Throughout her time in camp, de Cristoforo continued to write, publishing some of her haiku in camp newspapers and literary magazines. Her time in camp left a lasting imprint on her writings. Much of the original haiku that were written during her years in the camps has been lost or destroyed, however, her surviving writings and later work reflected the desolation and despair that she felt during that period.

==Post World War II==
de Cristoforo and her children were expatriated to Japan in 1946, her husband having been transported there earlier. Upon arriving in Japan, de Cristoforo discovered that her husband had remarried to a Japanese woman. She also witnessed firsthand the destruction of the atomic bomb and its effects on Japanese civilians when she went to Hiroshima to find her mother. She later described the reunion in an interview, recalling that when she found her mother wandering in the hills outside the city, the severe burns the woman had suffered in the bombing made her "look like a monster."
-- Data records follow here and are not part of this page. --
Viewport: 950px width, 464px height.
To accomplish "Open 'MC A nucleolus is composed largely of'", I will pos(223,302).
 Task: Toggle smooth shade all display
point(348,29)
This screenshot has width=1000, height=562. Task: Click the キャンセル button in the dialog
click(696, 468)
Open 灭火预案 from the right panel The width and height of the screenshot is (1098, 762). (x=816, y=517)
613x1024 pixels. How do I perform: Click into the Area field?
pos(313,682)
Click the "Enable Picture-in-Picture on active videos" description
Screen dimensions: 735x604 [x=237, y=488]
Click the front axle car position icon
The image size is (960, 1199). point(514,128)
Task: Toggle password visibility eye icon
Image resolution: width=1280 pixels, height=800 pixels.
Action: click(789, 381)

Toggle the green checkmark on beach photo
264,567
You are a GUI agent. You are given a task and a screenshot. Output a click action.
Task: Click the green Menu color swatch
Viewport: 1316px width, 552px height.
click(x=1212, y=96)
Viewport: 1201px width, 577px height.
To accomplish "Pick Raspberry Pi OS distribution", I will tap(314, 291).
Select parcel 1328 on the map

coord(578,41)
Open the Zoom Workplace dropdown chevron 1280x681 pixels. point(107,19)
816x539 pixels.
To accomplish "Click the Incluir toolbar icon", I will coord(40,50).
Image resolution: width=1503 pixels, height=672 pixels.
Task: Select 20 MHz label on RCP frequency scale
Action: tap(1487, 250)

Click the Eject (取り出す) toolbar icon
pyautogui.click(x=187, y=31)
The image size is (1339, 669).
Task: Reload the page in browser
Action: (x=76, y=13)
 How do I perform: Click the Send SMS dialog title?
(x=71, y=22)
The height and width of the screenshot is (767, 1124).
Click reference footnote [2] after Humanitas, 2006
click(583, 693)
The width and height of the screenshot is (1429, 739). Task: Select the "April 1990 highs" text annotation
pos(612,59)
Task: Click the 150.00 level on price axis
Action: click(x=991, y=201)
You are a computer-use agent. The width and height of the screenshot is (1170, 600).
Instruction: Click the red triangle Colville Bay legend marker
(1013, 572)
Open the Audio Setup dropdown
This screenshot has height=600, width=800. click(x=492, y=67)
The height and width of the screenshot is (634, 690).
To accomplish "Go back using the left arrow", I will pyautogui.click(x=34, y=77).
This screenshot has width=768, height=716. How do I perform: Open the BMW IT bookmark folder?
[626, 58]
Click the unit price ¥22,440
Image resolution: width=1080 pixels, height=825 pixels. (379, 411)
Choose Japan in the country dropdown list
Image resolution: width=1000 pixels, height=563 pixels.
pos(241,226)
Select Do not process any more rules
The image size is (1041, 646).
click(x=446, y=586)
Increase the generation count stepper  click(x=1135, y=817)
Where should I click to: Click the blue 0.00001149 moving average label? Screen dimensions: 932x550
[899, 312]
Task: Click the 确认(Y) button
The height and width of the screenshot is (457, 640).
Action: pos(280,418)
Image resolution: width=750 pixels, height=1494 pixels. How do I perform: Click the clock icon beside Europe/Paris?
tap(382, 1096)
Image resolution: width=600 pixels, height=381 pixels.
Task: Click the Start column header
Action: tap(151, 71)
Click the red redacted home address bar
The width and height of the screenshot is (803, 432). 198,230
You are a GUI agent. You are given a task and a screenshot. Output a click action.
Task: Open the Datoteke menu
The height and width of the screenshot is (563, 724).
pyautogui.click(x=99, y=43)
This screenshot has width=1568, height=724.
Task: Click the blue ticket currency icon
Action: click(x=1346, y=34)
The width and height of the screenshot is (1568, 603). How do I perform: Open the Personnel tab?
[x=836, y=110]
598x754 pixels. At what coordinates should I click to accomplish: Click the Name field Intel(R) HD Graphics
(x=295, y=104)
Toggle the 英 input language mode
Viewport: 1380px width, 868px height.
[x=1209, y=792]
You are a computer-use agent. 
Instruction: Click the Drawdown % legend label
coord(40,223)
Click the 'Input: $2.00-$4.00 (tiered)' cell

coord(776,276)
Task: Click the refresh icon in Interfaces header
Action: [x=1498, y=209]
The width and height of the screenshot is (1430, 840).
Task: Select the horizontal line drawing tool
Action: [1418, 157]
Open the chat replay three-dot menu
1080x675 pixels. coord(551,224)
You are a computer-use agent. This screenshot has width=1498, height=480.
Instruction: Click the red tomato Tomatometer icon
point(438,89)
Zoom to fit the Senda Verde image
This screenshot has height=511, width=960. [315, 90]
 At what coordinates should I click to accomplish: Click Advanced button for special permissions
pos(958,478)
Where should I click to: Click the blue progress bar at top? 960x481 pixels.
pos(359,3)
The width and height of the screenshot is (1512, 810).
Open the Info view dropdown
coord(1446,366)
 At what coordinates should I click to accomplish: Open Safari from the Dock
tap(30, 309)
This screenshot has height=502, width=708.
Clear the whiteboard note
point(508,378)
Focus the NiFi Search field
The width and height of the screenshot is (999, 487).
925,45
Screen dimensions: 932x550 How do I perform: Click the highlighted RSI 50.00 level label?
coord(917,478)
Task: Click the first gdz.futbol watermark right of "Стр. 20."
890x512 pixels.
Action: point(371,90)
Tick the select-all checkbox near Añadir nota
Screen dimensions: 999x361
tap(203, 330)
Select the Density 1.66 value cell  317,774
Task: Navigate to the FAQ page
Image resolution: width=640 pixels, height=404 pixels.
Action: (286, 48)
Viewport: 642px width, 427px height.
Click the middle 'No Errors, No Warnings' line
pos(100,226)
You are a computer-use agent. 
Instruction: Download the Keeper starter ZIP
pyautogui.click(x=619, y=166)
She spent several years in post-war Japan, during which time she met her second husband, Wilfred H. de Cristoforo, an Army officer with the occupation forces. The couple moved back to the United States in 1956 and settled in Monterey, California. In addition to her writing, de Cristoforo took a publishing job at the McGraw-Hill Companies, and over the years she published a total of six books and anthologies of poetry. She played an active role in the redress movement of the 1970s and 1980s, and testified in one of the hearings of the Commission on Wartime Relocation and Internment of Civilians, whose recommendations ultimately led to the passage of the landmark Civil Liberties Act of 1988. Her marriage to Wilfred lasted until his death in 1998.

==Honors==
Violet Kazue de Cristoforo was honored in Washington D.C. by the National Endowment for the Arts in September 2007, just before her death. The NEA awarded her a National Heritage Fellowship for cultural achievement for her writings. The National Heritage Fellowship Award is the highest award given in the United States to honor achievement in traditional and folk arts.

==Death==
Violet Kazue de Cristoforo died from complications from a stroke on October 3, 2007, at her home in Salinas, California. She died just two weeks after receiving the National Heritage Fellowship Award. She was 90 years old.

Cristoforo was survived by two daughters, a son, and two grandchildren.